Bloco de texto.
╔══

/Somos todos adotados

Jorge Forbes

Você foi encontrado na lata do
lixo!

Quem, ao menos uma vez na vida,
tendo irmãos mais velhos, não escutou, angustiado, essa declaração de má
procedência. Se esse insulto pega, se ele atemoriza suas vítimas, se ele é eficiente,
como é, é por tocar em um ponto sensível ao animal humano: a desconfiança da
filiação. Todos nós desconfiamos se realmente pertencemos à família que
portamos no nome e isso porque pensamos que a família é o lugar onde seríamos
compreendidos em nossas dores e desejos, sem mal entendidos. Desde que nascemos
nos contam que Papai e Mamãe são as pessoas que mais nos compreendem, que nem
precisamos abrir a boca e já sabem o que queremos. Um “ai” é dor de ouvido; um
“ei” é sinal de fome; um “ii” é felicidade pura e assim por diante. Então,
quando começam os desentendimentos, em vez de se por em cheque a possibilidade
de compreensão total, o que pensamos é que houve um erro de família. Ora, se
não conseguimos escapar ao mal entendido, não é por erro ou por má vontade, mas
porque ele é inevitável, uma vez que o que dói e o que dá prazer tem sempre uma
carga de inominável.

╚══

Dados fornecidos.

╔══

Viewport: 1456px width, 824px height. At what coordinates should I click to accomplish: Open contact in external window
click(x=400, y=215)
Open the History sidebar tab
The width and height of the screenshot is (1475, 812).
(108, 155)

╚══

Enunciado A.
Responda às perguntas abaixo com base no texto sobre a desconfiança da filiação.
(i) Qual frase, segundo o texto, costuma ser dita por irmãos mais velhos?
(ii) O que indica um "ei", de acordo com o texto?
(iii) Por que o mal-entendido é inevitável, segundo o texto?
Enunciado B. Liste todos os sons que, segundo o texto sobre a desconfiança da filiação, os pais entenderiam sem que a criança precise falar, com o significado atribuído a cada um.
Enunciado C. Reescreva de forma mais breve o parágrafo do texto sobre a desconfiança da filiação que começa com "Quem, ao menos uma vez na vida", mantendo suas ideias principais.

Resposta final A.
(i) "Você foi encontrado na lata do lixo!"
(ii) É sinal de fome.
(iii) Porque o que dói e o que dá prazer tem sempre uma carga de inominável.

Resposta final B.
- "ai": dor de ouvido
- "ei": sinal de fome
- "ii": felicidade pura

Resposta final C. Quem tem irmãos mais velhos provavelmente já ouviu, angustiado, que foi encontrado no lixo. O insulto funciona porque toca um ponto sensível do ser humano: a desconfiança da filiação. Duvidamos de pertencer à nossa família porque acreditamos que ela deveria nos compreender sem mal-entendidos. Desde o nascimento, ouvimos que os pais sabem o que queremos sem que precisemos falar. Por isso, quando surgem desentendimentos, concluímos que houve um erro de família, em vez de duvidar da compreensão total. O mal-entendido, porém, não vem de erro nem de má vontade. Ele é inevitável, já que o que dói e o que dá prazer sempre carrega algo de inominável.